Considering Beni’s sensibilities as a producer and what her personal projects are, I feel like Art Idol is a label that really suits her.
One thing I really appreciated is that the video footage manages to capture the energy NaNoMoRaL has on stage. Few groups have wowed me with the sheer lifeforce of their stage presence and this is one of them. While watching the footage of their shows presented in the documentary, I got the same tingly feelings of pleasure I did while seeing them in person.
I have a deep admiration for Paseli-san and I really appreciate the mutual respect between the two parts of NaNoMoRaL. Miku’s spontaneity and strength is really appreciated, while Paseli’s thoughtfulness is perceived acutely by Miku.
I checked and Shizuoka is like a solid 3 hours car ride from Tokyo, so that commuting must have been HARD.
Thank you for including photos of the cat, Derek.
I am not sure why they used Kari-uta in the subtitles instead of simply going for guide vocals (it feels a lot like “All according to Keikaku; TL note: Keikaku means plan”. The documentary also differentiate between the two types of merch sales (during the show versus after the show) without providing a translation for either of them.
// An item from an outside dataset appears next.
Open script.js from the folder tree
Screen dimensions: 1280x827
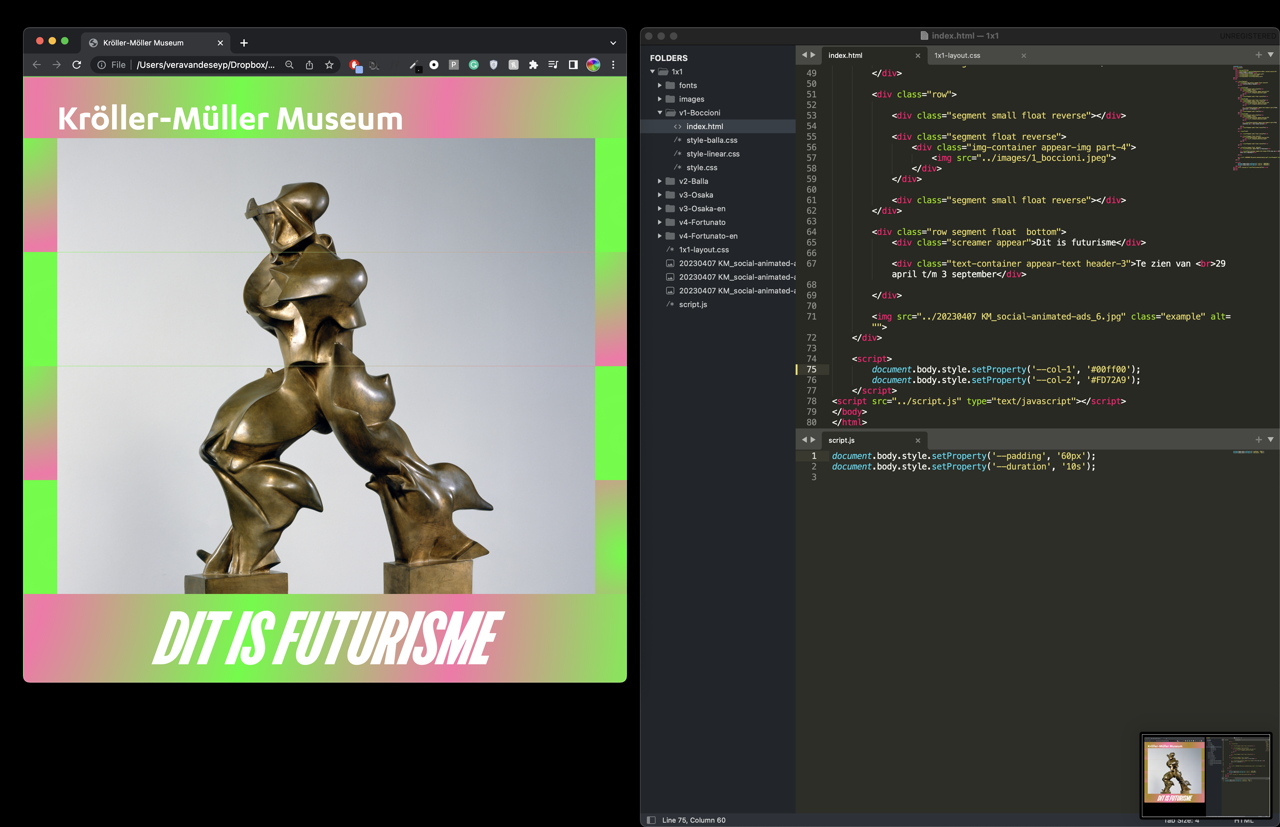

So Shuuengo Buppan is not explained at any point as a “after show merch sale” and it made me realize that a certain old school group really chose a confusing name.
Getting the last 20 minutes with Merry Bad End was sort of a surprise. I get that the fourth member is not part of the group anymore, but I was surprised to see her face being censored since the photos are otherwise public and available elsewhere on the internet. It’s really interesting to see the struggles of a self-produced group and the unfortunate friendship falling out that can come out of it. Now that they have been with an agency for a year, you can compare the advantages and drawbacks of being with an external producer as opposed to completely self-producing. It also gives you a really good idea of how time-consuming an idol group is (they meet 4 times a week, for shows and/or practices). It is certainly difficult to hold another part-time job with that schedule (although doable?) so it evokes the question of how important it is for idols to be able to make a living wage with their craft.
TL;DR: Yes, I did enjoy this documentary and I think you should give it a go if you are interested in this scene at all. I wouldn’t write nearly 3000 words on a subject I hated. I am awaiting the next 4 episodes with open arms.